А.Ч.: Ты не только состоишь, но и работаешь в ПЕНе, принимаешь участие в международных писательских конференциях. Какие там тенденции проявляются, с какими иностранными писателями было интереснее всего пообщаться?
А. Н.-Л.: Да, последние два года представляю Русский ПЕН-Центр на разных международных форумах. О литературе как таковой там говорят мало. Речь обычно идет о защите преследуемых писателей, о проблемах перевода, об авторском праве, о пропаганде чтения, о распространении грамотности в странах третьего мира. Из приятных знакомств могу вспомнить канадца по имени Янн Мартел – автора знаменитого романа «Жизнь Пи», экранизация которого получила несколько Оскаров.

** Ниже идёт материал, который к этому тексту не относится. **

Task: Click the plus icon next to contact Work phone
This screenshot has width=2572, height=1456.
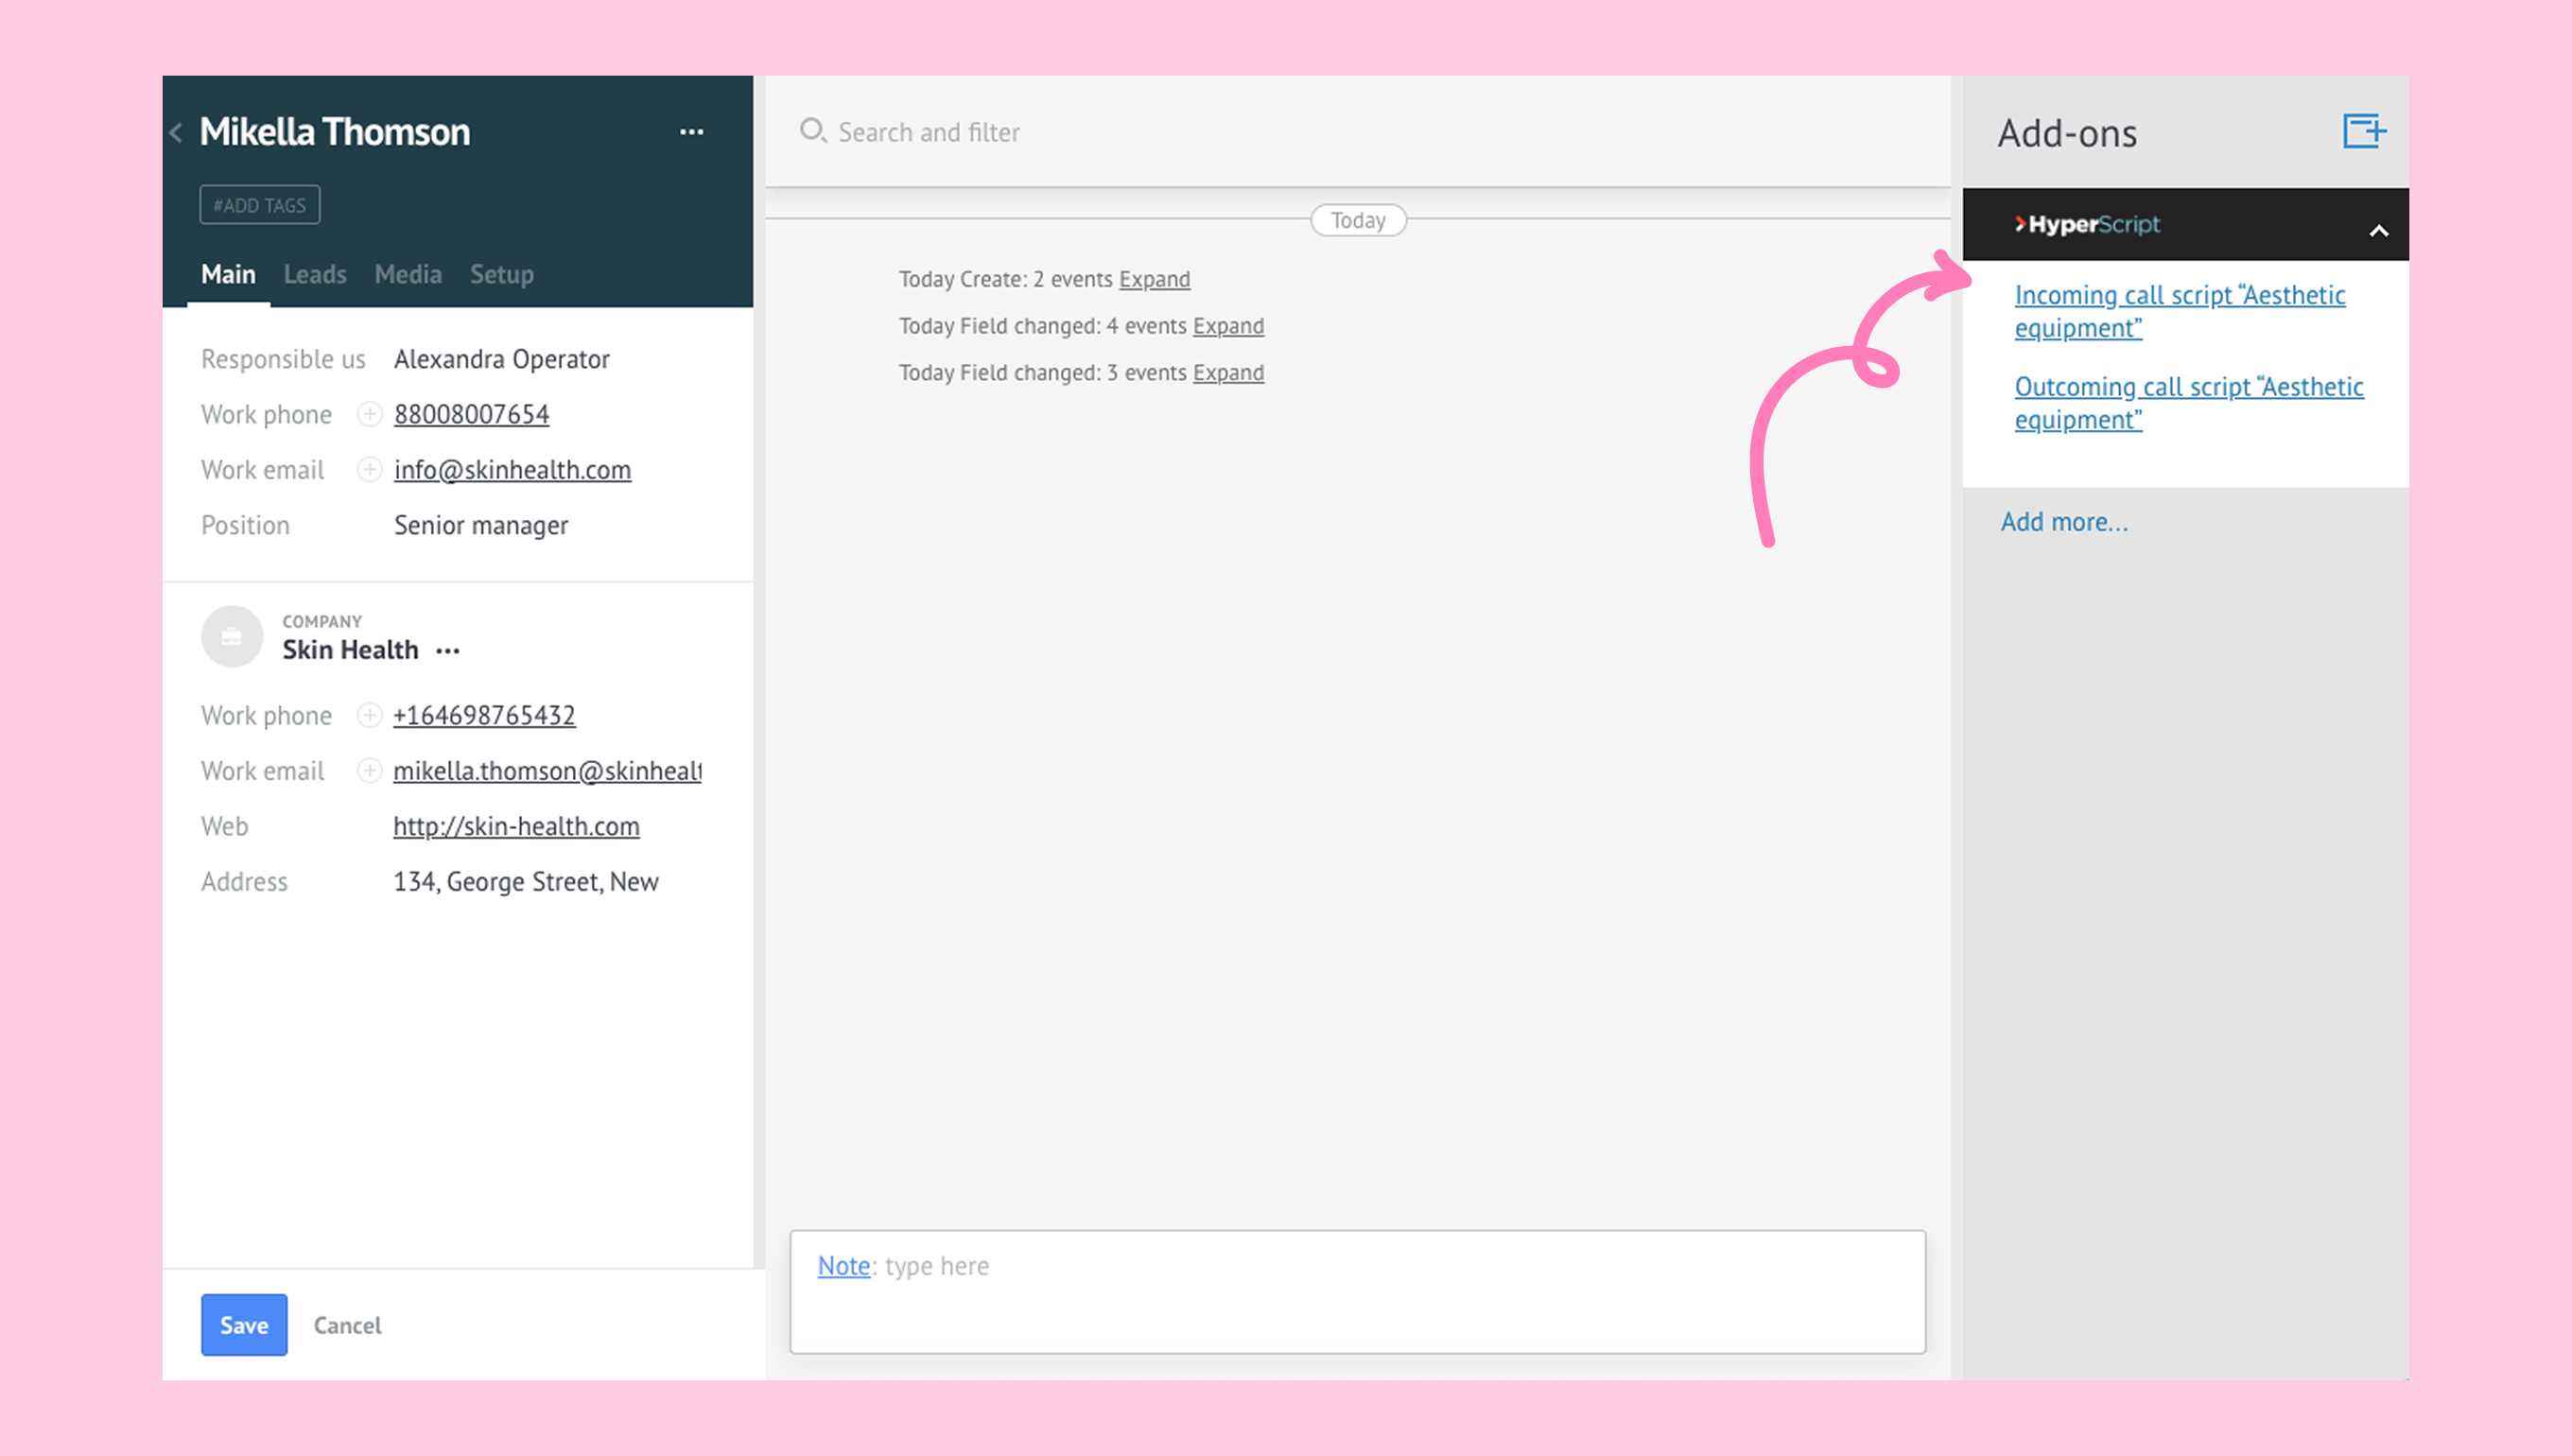Action: pos(369,414)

Очень простой и общительный человек, совершенно влюбленный в русскую литературу. Главным русским писателем двадцатого века считает Василия Гроссмана. Кстати, это весьма распространенное на Западе мнение. А вот современную русскую литературу зарубежные коллеги совсем не знают. Если имена Бродского и Солженицына еще вызывают смутную реакцию, то наши нынешние знаменитости при всех своих тиражах и переводах почти никому не известны.
Мы явно лучше знаем их словесность, чем они нашу. Этот диссонанс они и сами осознают и спрашивают: вот великая русская литература, мировой супербренд – но почему же ее не видно сегодня? Я молча улыбаюсь и пожимаю плечами – вопрос не ко мне.
А.Ч.: Кроме литературы, ты в последнее время активно занимаешься живописью. В разных, судя опять же по Фейсбуку, техниках. Я всегда, например, жалел, что не могу запечатлеть те образы, что приходят, но словесному описанию не поддаются. Что дает, позволяет тебе сделать живопись?
А. Н.-Л.: Для меня, наверное, важнее не образ, а энергия. Я вообще полагаю, что энергия – более фундаментальное понятие для искусства, нежели образ и все остальное. Хотя в эстетике эта категория до сих пор не разработана и лишь изредка используется в качестве метафоры. В живописи ты имеешь дело с конкретным и уникальным материальным объектом, с материей, с телесностью.
Кисть или мастихин продолжают твое тело, оно как бы прорастает в холст. Ты управляешь энергией самым непосредственным тактильным образом. В этом есть что-то эротическое. Поэзия нематериальна, ее нельзя потрогать, она не привязана к организму творца, к тому же у нее нет признака уникальности, единичности, она вне представлений об оригинале и копиях. Разве что авторская рукопись? Но смысл и ценность стихотворения – не в рукописи, конечно же. К тому же, живопись – это работа с пространством. Поэзия существует, разворачивается во времени, как и музыка. Поэт и музыкант подчиняет стихию времени. Живописец ищет ключи к тайнам пространства. А что есть творчество как не блуждание меж измерений?